Nunca olvidaré una paciente que tuve hace muchos años. Estaba tomando nota del historial de su dieta y le pregunté qué solía comer por la mañana. "Oh, sólo un poco de té y pan con mermelada". ¿Y para almorzar? "Otra taza de té y pan con mermelada". Lo mismo para la merienda. Y lo mismo también para cenar, excepto que añadía un trozo de pollo cocinado a la parrilla. Ella sabía cocinar y me dijo que el dinero no era un problema. ¿Por qué una dieta tan limitada? Le pregunté  "Bueno," dijo, "sólo me gusta el pan con mermelada".

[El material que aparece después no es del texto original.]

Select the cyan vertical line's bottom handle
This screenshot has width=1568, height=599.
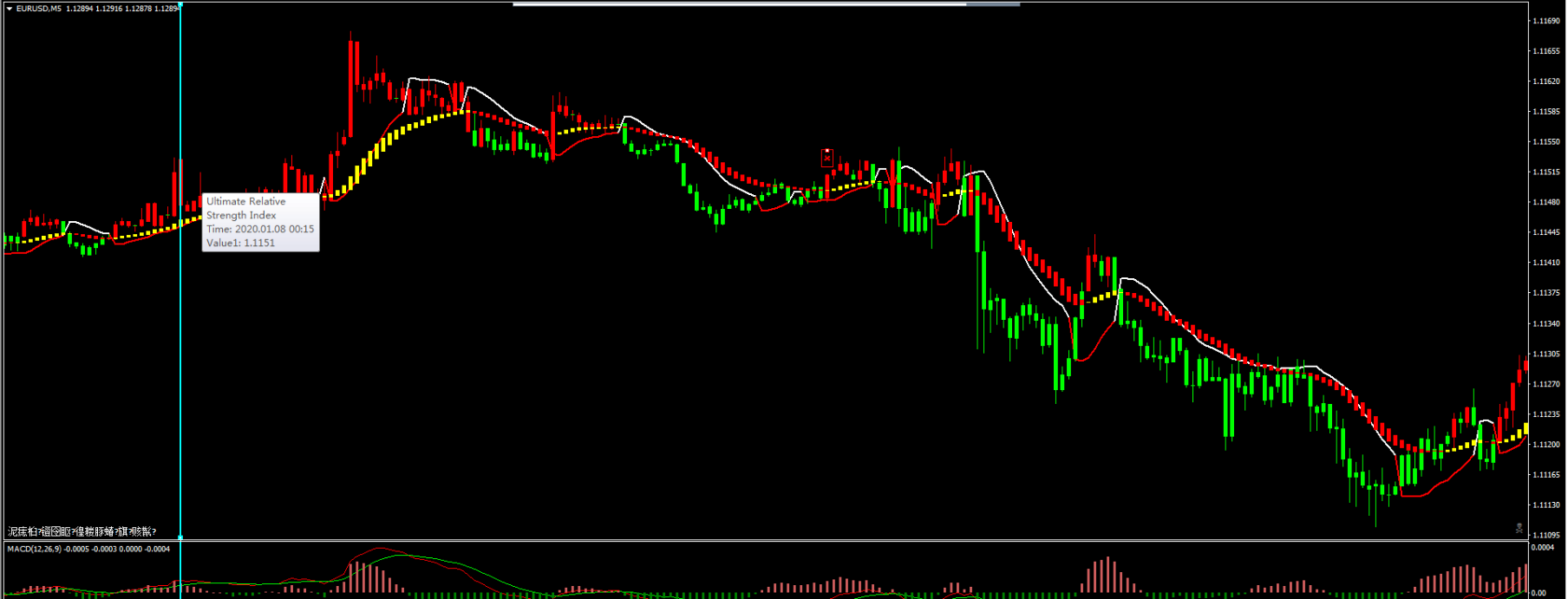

Hay un montón de razones por las que las personas se adhieren a la misma dieta día a día. Sus opciones son influenciadas por lo que les gusta, lo que pueden pagar, lo que saben cómo preparar, y lo que les resulta más cómodo. Algunas personas me dicen que comen lo mismo todos los días, porque esos son los únicos alimentos en los que confían para mantener su peso estable. He conocido a otros que tienen tantos conocimientos sobre la salud, que comen lo mismo todos los días sólo para poder alcanzar sus objetivos nutricionales. Tuve un paciente que comía sólo cantidades muy precisas de lo que él consideraba "superalimento", todos los días, ni más, ni menos.
 
Me encuentro con un montón de personas que tienden a comer los mismos alimentos día tras día y quieren saber si eso es bueno o malo. Con el fin de resolverlo, trato de ayudarles para que puedan ver la diferencia entre una rutina en la dieta y la dieta de rutina. Hay una gran diferencia entre tener un patrón de alimentación bastante consistente (una rutina), en lugar de comer exactamente los mismos alimentos todos los días (la rutina).
 
Mi patrón, por ejemplo, se ve más o menos así:
Desayuno: proteínas y fruta/verdura
Almuerzo: proteínas y verduras
Merienda: proteínas y fruta
Cena: proteínas, verduras y carbohidratos saludables
 
Pero dentro de este modelo, lo que como todos los días varía mucho. Y tiene sentido nutricional para hacerlo. Debido a todos los alimentos que usted come, está ofreciendo una mezcla única de nutrientes. Las fresas y el mango, ambos son fruta; el brócoli y los espárragos son vegetales, pero cada comida ofrece nutrientes muy diferentes a su organismo. El arroz y las patatas dulces pueden ser ambos carbohidratos saludables pero, nutricionalmente hablando, son tan diferentes como la noche y el día.
 
Si usted confía en los mismos alimentos día tras día, haga un esfuerzo para probar un nuevo alimento una o dos veces a la semana. En lugar de la ensalada habitual de lechuga iceberg, pruebe con espinaca cruda. Cocine esa verdura que siempre ha pensado pero que en realidad nunca ha llegado a comer. O intente una nueva variedad de algo que suele comer con frecuencia, tal vez una naranja roja de zumo rojo oscuro en lugar de la habitual naranja navel, o coliflor morada en lugar de la blanca tradicional. Una de las formas más rápidas de salir de la rutina alimenticia es pensar qué comer para cada ocasión, como una oportunidad para “mezclar”.